* _WHAT IS EXPECTED_: Tally how many lines in the listing below contain the word "icon". Reply with that number alone.

* _MATERIAL PROVIDED_:
##############################
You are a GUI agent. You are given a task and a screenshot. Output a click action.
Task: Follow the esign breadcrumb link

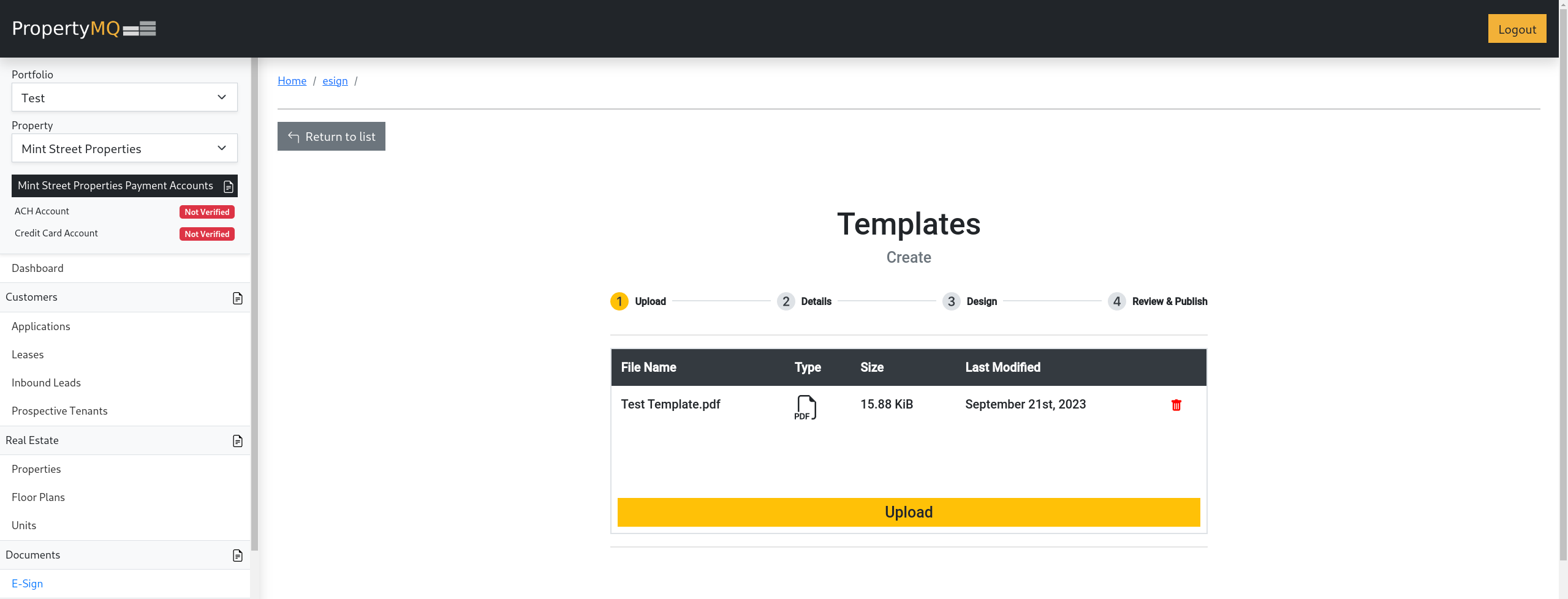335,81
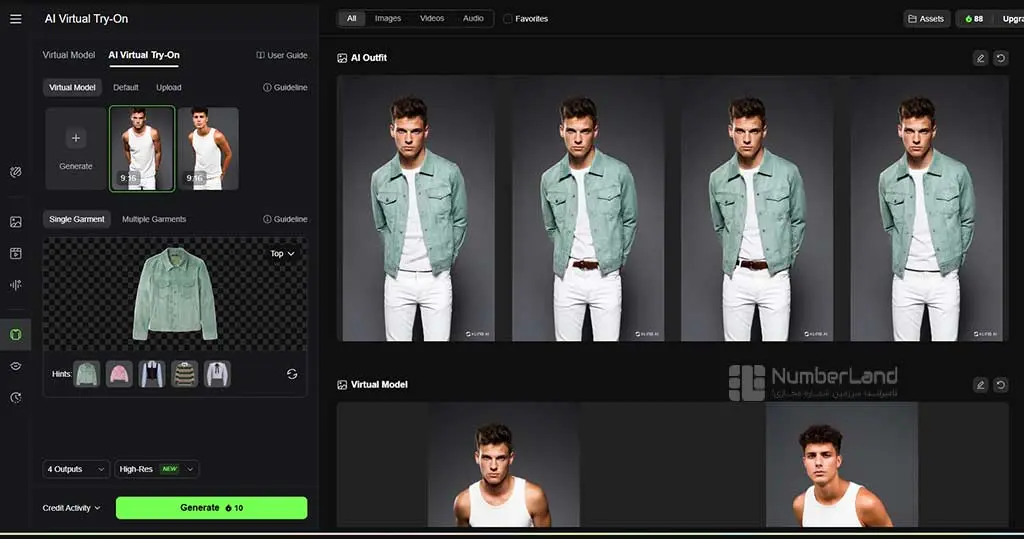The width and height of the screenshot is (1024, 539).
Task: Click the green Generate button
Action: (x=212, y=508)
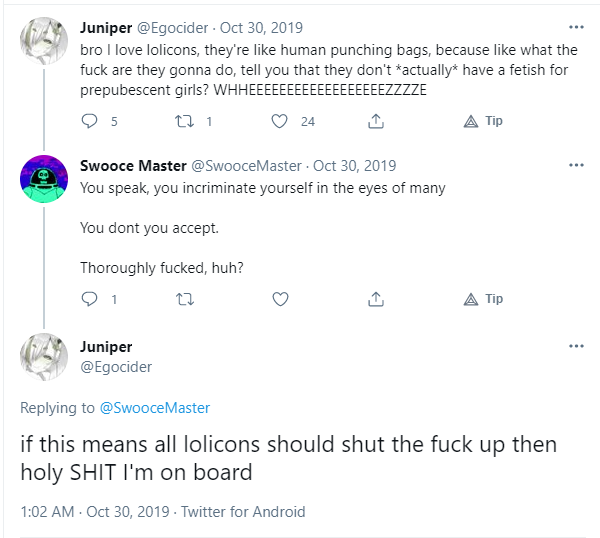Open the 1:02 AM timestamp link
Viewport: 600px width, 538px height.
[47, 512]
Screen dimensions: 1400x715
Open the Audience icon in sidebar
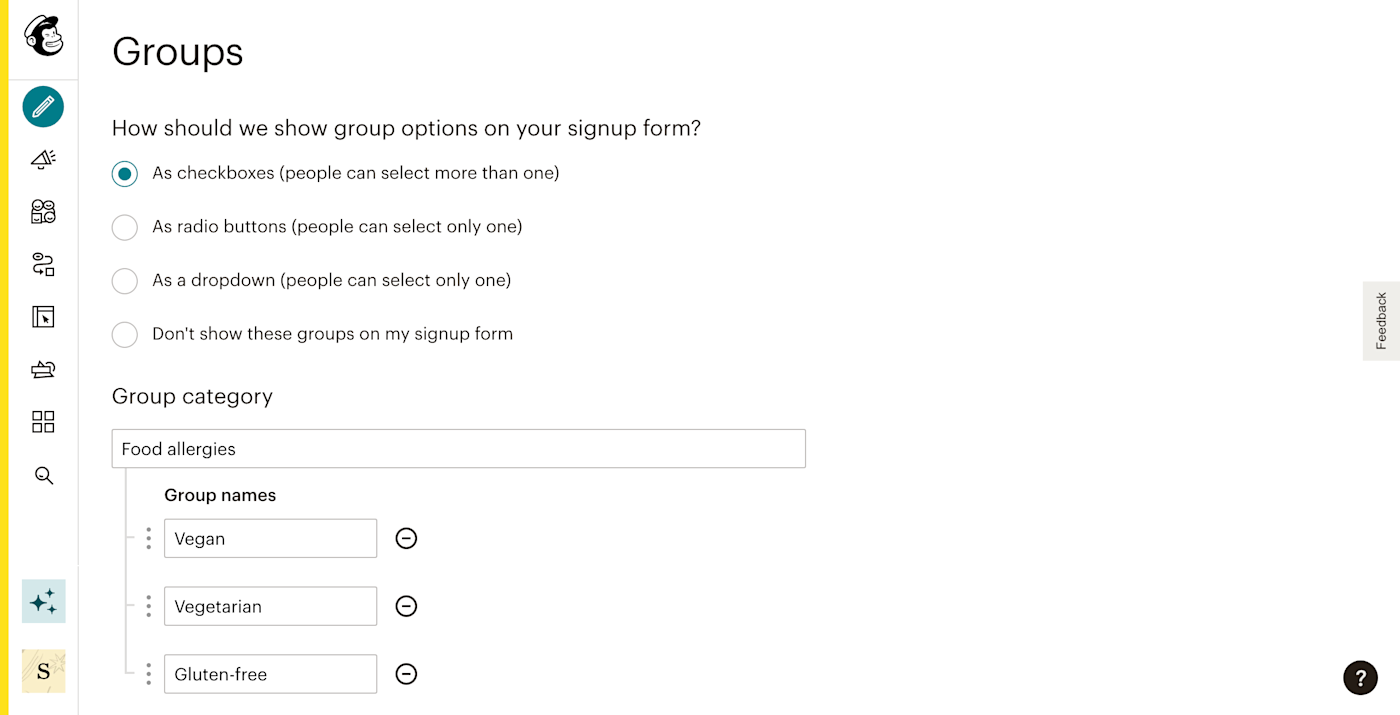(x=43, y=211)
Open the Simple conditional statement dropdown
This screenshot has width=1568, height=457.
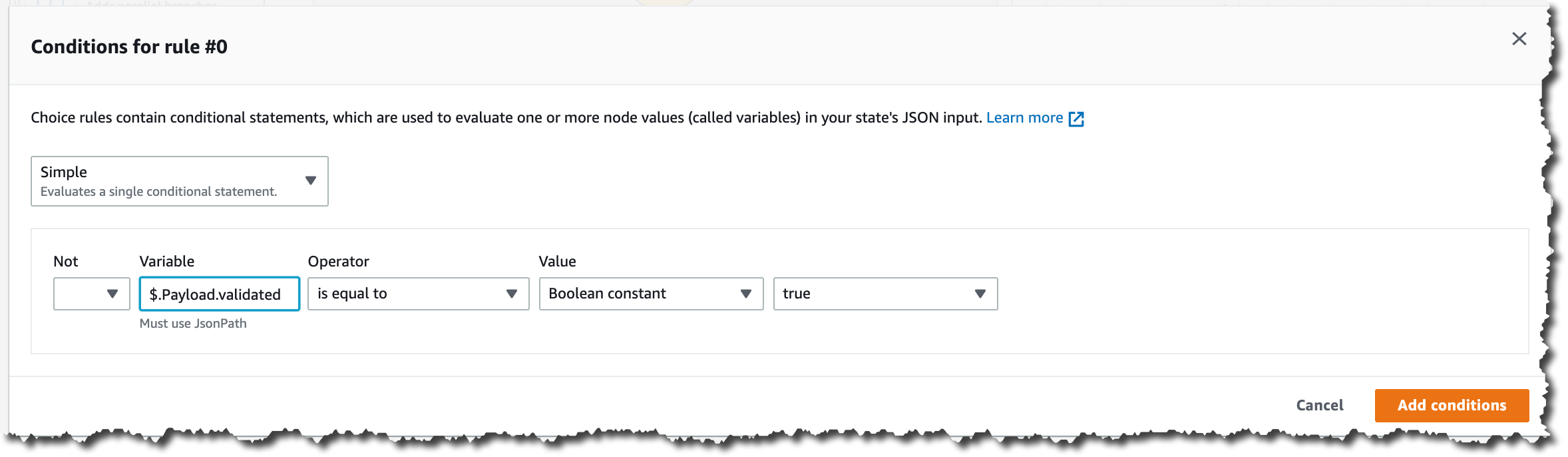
##############################
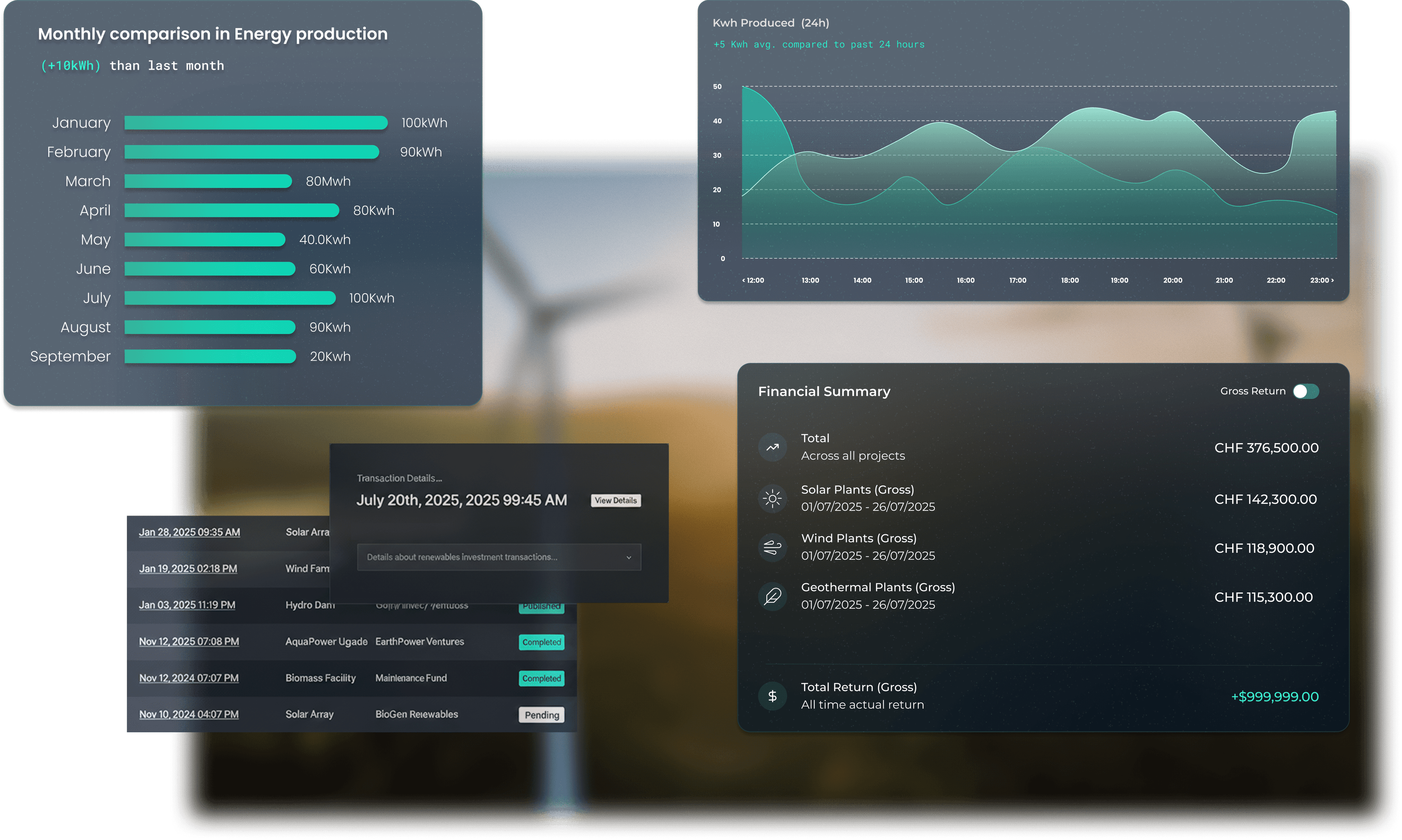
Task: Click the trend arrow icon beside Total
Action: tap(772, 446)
##############################
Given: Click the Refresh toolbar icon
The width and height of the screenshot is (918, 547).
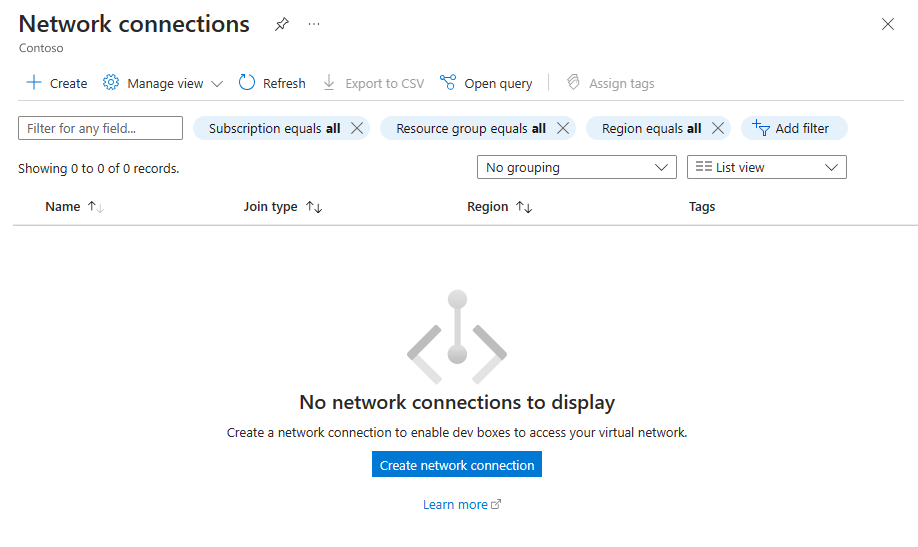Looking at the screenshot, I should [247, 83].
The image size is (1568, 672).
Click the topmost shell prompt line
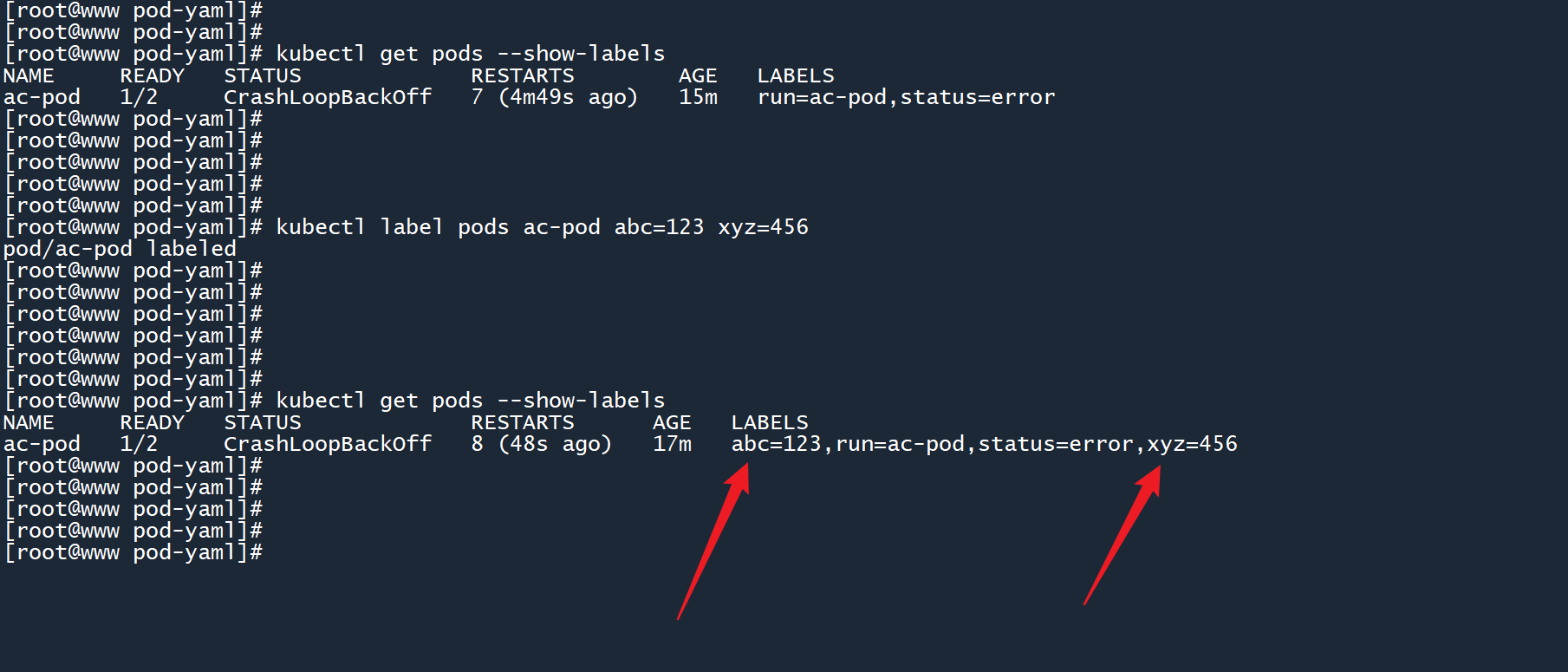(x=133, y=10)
##############################
* _EXERCISE OUTPUT_: 3